▶ **To do**:
Lines holding the string "cell" are the ones to copy; find them all in the data.

[Task data — start]

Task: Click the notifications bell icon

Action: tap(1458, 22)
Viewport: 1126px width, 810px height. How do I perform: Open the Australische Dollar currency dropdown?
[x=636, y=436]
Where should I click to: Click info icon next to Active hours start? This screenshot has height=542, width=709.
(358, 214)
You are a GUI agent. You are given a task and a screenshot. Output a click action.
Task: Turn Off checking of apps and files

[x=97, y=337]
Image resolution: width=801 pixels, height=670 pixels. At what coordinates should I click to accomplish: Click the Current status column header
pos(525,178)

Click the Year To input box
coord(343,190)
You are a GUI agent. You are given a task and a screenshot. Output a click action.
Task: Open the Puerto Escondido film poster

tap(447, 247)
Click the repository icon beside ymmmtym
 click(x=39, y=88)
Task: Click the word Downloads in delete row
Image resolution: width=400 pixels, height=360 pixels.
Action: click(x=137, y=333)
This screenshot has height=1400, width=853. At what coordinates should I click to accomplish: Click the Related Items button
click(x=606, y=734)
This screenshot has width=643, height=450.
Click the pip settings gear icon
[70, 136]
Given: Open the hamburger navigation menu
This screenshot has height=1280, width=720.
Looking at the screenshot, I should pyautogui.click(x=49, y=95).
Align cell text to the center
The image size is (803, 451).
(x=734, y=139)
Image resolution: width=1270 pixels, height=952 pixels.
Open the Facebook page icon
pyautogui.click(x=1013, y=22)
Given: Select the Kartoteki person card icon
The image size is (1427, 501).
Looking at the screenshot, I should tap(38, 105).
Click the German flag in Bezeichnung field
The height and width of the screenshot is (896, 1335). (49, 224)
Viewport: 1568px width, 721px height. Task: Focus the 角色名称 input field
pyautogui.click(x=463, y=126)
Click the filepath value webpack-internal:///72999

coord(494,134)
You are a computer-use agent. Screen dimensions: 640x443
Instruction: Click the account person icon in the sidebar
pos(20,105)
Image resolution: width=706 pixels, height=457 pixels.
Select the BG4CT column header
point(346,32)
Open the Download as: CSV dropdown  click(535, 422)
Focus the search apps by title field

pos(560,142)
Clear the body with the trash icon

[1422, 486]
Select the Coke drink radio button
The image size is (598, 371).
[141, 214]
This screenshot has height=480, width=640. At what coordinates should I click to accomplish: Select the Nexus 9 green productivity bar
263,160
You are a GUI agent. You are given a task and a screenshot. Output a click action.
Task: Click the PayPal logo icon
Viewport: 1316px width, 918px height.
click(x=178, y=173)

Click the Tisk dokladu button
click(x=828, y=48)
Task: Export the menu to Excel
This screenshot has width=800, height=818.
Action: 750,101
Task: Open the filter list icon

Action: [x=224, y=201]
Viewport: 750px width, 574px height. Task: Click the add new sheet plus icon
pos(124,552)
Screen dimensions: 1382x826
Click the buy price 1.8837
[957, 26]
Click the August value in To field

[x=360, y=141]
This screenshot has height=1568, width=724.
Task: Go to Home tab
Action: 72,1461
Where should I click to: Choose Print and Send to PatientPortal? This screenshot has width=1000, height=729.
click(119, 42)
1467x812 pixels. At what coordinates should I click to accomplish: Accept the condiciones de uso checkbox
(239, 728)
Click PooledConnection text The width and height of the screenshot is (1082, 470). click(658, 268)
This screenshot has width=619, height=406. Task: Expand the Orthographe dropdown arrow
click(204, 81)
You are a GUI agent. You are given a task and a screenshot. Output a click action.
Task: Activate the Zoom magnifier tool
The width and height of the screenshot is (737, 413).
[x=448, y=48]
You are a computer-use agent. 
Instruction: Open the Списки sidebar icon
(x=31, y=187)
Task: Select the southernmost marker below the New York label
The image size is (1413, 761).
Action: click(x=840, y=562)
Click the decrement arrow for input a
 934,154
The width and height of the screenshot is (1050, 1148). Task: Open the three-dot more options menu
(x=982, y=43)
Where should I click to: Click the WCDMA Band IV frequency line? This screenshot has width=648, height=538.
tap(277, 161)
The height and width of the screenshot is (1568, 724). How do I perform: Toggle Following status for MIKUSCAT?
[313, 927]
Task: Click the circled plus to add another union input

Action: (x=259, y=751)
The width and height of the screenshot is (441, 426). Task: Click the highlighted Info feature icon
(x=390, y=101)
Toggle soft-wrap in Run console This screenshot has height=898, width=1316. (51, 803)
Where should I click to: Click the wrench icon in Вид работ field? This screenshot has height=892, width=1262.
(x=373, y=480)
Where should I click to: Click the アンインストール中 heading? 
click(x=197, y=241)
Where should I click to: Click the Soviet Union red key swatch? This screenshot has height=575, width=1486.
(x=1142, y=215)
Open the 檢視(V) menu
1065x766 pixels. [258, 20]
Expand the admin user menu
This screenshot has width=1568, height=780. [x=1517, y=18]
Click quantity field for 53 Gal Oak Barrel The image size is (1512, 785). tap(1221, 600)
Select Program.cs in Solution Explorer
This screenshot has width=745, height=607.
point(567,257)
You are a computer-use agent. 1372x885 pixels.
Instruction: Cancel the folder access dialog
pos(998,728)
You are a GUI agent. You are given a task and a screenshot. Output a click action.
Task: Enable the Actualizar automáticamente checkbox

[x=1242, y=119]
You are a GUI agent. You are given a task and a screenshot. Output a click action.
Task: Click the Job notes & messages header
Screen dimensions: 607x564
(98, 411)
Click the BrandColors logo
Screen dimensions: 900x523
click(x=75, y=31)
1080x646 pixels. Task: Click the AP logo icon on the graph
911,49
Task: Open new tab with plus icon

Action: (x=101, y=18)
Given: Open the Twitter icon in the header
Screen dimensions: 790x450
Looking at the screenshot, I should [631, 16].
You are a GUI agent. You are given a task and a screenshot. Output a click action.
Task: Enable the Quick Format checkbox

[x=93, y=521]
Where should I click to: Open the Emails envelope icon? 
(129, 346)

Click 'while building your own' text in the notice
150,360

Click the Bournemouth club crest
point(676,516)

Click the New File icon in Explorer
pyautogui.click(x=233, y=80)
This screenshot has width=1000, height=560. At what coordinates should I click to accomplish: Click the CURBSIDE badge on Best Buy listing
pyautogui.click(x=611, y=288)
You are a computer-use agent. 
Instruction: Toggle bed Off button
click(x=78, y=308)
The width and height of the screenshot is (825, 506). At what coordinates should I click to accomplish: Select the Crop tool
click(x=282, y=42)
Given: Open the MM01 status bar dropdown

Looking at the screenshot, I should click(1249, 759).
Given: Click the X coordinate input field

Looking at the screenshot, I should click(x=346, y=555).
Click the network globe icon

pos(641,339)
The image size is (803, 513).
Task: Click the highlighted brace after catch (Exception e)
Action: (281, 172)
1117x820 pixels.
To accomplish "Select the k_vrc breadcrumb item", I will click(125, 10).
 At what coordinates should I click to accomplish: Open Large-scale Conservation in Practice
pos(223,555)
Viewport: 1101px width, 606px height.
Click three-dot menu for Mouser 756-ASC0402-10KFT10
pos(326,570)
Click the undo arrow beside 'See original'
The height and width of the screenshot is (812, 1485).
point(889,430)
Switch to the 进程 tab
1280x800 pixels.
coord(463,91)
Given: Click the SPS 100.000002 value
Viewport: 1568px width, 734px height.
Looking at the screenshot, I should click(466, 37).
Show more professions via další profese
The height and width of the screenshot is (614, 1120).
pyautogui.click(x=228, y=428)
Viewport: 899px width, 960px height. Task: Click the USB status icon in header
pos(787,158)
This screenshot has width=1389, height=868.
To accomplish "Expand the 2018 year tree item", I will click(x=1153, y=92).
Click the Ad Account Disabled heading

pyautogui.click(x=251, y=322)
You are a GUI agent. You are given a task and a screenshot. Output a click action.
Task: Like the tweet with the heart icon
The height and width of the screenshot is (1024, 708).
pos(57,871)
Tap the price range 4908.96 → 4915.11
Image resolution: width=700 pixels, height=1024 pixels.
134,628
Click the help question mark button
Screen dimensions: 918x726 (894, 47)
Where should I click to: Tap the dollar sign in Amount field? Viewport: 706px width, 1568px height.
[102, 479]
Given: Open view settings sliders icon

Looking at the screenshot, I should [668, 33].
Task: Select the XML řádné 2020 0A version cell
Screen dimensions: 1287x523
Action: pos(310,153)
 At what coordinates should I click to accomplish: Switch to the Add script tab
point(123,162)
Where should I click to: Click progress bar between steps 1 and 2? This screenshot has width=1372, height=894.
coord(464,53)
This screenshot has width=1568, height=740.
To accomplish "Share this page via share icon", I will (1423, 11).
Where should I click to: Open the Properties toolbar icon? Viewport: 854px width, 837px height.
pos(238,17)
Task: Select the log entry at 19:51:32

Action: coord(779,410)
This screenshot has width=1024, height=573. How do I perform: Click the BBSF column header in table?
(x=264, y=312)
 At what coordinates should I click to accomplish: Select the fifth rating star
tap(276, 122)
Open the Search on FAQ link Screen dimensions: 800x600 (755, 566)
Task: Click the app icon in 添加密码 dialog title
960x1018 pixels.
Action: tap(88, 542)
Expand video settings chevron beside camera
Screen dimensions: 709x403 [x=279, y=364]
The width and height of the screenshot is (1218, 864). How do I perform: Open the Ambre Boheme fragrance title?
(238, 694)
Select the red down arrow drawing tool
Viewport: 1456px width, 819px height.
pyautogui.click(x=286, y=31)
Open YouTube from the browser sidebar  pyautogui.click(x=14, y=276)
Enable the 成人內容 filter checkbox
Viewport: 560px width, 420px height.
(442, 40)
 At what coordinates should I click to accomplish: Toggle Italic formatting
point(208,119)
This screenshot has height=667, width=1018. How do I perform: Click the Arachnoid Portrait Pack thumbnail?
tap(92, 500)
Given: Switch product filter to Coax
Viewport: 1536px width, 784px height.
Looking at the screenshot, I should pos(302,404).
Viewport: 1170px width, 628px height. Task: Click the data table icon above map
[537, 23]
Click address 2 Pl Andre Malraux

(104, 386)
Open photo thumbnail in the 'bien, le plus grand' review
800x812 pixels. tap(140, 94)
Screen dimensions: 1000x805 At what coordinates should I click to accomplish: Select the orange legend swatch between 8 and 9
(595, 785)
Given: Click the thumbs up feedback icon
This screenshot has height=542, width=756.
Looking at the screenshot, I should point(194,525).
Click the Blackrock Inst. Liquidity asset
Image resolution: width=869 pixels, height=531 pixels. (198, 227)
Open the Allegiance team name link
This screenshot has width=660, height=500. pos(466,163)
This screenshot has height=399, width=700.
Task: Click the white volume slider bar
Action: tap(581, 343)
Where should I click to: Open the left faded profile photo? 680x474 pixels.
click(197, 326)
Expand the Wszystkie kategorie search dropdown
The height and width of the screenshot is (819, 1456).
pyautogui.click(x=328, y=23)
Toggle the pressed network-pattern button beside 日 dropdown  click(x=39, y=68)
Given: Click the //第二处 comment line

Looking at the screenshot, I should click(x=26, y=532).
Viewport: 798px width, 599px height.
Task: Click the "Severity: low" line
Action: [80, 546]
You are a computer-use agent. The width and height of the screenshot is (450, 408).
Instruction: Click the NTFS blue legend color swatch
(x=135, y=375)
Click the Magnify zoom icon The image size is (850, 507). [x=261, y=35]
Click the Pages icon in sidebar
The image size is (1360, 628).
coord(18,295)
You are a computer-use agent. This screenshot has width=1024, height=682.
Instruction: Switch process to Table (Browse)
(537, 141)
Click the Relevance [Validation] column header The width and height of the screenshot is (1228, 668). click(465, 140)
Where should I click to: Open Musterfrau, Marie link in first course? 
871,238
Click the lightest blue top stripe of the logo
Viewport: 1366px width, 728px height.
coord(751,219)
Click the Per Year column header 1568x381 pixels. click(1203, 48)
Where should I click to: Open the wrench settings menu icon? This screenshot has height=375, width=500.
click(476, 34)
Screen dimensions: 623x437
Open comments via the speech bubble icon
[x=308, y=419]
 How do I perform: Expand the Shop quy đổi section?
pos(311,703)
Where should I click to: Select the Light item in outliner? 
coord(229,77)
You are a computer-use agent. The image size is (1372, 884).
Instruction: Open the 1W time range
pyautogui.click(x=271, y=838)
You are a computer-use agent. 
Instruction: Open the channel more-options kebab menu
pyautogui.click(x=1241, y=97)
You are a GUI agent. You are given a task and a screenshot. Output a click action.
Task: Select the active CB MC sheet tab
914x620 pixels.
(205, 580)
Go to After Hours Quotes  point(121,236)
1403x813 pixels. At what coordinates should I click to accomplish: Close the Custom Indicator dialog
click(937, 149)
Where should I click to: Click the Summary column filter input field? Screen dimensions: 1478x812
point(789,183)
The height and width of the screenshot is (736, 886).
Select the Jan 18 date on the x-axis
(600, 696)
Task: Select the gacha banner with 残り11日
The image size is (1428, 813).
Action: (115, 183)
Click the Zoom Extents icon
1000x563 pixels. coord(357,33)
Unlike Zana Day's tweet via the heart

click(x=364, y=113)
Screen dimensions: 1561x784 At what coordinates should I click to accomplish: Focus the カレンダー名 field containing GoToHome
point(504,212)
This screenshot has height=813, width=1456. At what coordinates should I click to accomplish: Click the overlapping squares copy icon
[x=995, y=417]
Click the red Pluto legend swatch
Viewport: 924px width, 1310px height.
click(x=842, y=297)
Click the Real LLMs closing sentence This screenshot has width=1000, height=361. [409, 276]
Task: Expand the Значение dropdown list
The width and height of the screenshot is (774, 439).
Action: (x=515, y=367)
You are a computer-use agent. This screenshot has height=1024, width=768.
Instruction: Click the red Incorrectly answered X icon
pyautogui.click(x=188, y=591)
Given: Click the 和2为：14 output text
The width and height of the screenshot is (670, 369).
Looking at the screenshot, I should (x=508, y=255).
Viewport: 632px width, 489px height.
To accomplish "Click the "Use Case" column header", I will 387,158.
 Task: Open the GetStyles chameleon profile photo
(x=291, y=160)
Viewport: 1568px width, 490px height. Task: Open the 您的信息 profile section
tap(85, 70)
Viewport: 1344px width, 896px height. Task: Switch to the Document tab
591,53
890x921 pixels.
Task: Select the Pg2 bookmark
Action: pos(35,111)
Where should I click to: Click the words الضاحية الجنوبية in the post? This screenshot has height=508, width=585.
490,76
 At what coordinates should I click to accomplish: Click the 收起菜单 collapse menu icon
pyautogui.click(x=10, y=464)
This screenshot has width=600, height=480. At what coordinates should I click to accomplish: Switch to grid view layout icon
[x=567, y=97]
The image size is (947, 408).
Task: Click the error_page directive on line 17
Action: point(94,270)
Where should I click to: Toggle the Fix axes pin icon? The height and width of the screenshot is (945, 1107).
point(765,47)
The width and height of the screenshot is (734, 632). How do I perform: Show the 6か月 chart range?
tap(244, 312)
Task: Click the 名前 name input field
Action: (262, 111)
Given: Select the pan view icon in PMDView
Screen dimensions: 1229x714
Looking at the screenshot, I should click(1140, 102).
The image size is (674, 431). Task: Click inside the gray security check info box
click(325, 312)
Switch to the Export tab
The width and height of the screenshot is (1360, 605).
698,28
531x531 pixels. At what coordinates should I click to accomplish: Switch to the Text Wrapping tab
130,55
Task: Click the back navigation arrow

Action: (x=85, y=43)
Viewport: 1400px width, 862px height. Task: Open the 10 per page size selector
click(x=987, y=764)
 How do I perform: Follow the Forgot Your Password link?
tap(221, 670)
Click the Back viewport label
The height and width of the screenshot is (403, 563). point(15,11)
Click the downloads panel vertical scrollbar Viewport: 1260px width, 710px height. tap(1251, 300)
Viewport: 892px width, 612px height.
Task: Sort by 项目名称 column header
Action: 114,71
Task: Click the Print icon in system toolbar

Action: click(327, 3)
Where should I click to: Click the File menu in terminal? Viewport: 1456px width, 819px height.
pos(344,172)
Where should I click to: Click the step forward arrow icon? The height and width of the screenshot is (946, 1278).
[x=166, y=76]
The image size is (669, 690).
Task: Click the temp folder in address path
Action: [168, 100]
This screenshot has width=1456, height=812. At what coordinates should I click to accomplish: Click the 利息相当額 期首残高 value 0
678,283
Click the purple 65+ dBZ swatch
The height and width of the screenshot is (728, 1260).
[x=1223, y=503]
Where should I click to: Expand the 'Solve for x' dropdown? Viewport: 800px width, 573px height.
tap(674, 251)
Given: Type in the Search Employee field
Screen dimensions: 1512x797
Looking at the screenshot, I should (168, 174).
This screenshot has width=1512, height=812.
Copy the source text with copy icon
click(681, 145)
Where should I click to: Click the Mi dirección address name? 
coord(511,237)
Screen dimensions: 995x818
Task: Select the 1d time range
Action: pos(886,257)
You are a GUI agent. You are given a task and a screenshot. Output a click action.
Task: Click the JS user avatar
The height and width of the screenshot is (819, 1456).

[Task data — finish]

▶ **Result**:
Align cell text to the center
Task: Select the XML řádné 2020 0A version cell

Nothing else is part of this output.